Segundo Cavazzani Neto, o paciente recebeu uma anestesia geral através de uma máscara laríngea. "Quando o médico acessou a cabeça, eu despertei o paciente e entrei com medicamentos para mantê-lo calmo, colaborativo e sem dor. Vale lembrar que o cérebro não sente dor. O que dói é a parte óssea e a membrana dura-máter", comenta.

Cardiologia intervencionista
Em várias intervenções cardíacas, manter o paciente acordado, apenas com uma leve sedação e anestesia local, é uma prática rotineira. Quem afirma isso é o cardiologista intervencionista Ederlon Nogueira, que atua no Hospital do Coração de Londrina. "Há cerca de três anos, esse procedimento era utilizado somente em pacientes que não podiam ir para a cirurgia cardíaca normal, justamente pelo risco cirúrgico. Mas hoje isso já é muito praticado no dia a dia e a tendência é que essa tecnologia passe a atender futuramente pacientes de baixa complexidade", ressalta.
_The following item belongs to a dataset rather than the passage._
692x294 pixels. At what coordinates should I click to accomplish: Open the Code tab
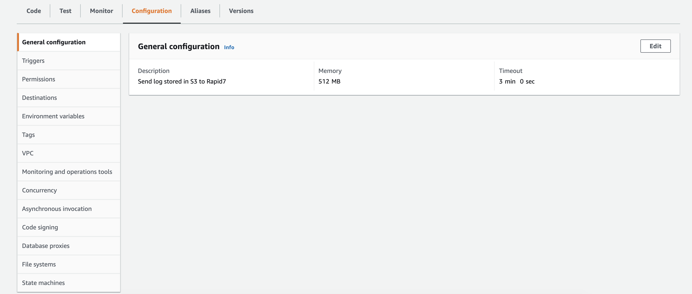pyautogui.click(x=34, y=11)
Nogueira chega a contabilizar uma média de cinco intervenções diárias. "Especialmente para casos de angioplastia, implante de válvula via cateterismo, entre outros. Dentro da cardiologia intervencionista, a maioria dos procedimentos é realizada só com ansiolítico e anestesia local", aponta.

Vale lembrar que em cirurgias cardíacas a técnica é totalmente diferente, pois a craniotomia acordada, como o próprio nome já diz, consiste na abertura cirúrgica do crânio. (M.O.)